In the land of Tilzam, the Blaukenev clan travels from country to country by wagon. Chavali is the clan Seer—marked by a pink feather sprouting from her forehead—who can know somebody’s thoughts at a touch. During carnivals, she reads customer fortunes in her tent, though the “parade of idiots and twits” with pedestrian problems irks her. Even worse, her bodyguard, Keino, harbors obsessive thoughts about her that bleed into her mind whenever they touch. One day, three men on horseback ask to travel with the caravan. Chavali learns that their names are Teryk, Eliot, and Colby. Each wears a signet ring on his middle finger, and they ask her numerous questions about the clan. After parting ways with the horsemen, the Blaukenev travel west, and one night, after Chavali finishes her readings, an insistent final customer offers to pay double to see her.
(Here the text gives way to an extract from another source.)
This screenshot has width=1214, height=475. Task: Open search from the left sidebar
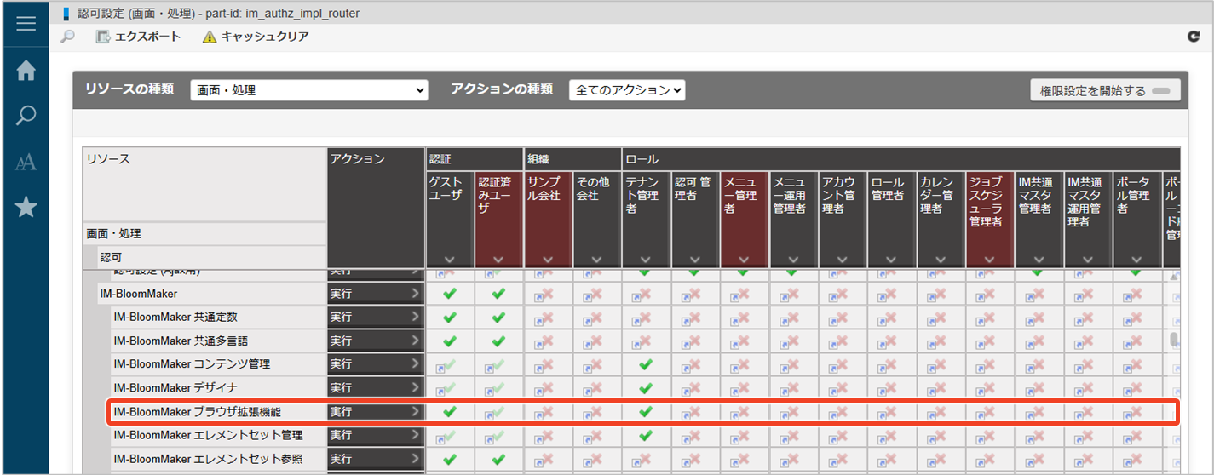(26, 116)
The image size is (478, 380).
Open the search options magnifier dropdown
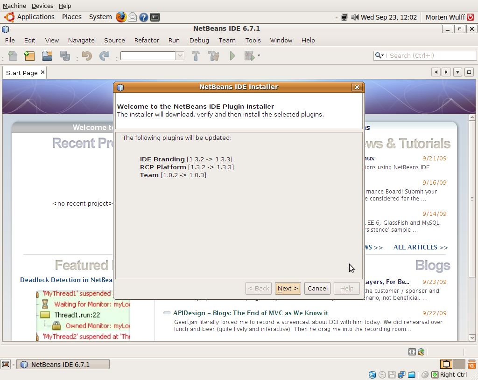pyautogui.click(x=379, y=55)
He has the intense gaze of a predator and tells her, “The Order of the Strong Arm has come for you, Chavali.” This confrontation soon leads her to join a group of resurrected individuals with a very specific mission. In this brooding series opener, Kort and French insightfully explore staple fantasy elements, such as telepathy and resurrection, to luminous effect. Regarding the possibility of having a child, for example, Chavali wonders, “would she know the moment it began to form thoughts and be bombarded with them, unable to prevent it from driving her mad...until it was born?” Characters like Keino and Pasha, Chavali’s younger teenage sister, are sharply rendered and will draw readers deeply into their nomadic world. Events that occur midway through the narrative, however, prove that Kort and French are daring storytellers who aren’t afraid to yank the rug from beneath the audience’s feet. The book’s second half thoughtfully deals with the topic of revenge, and no character ever takes another’s life callously.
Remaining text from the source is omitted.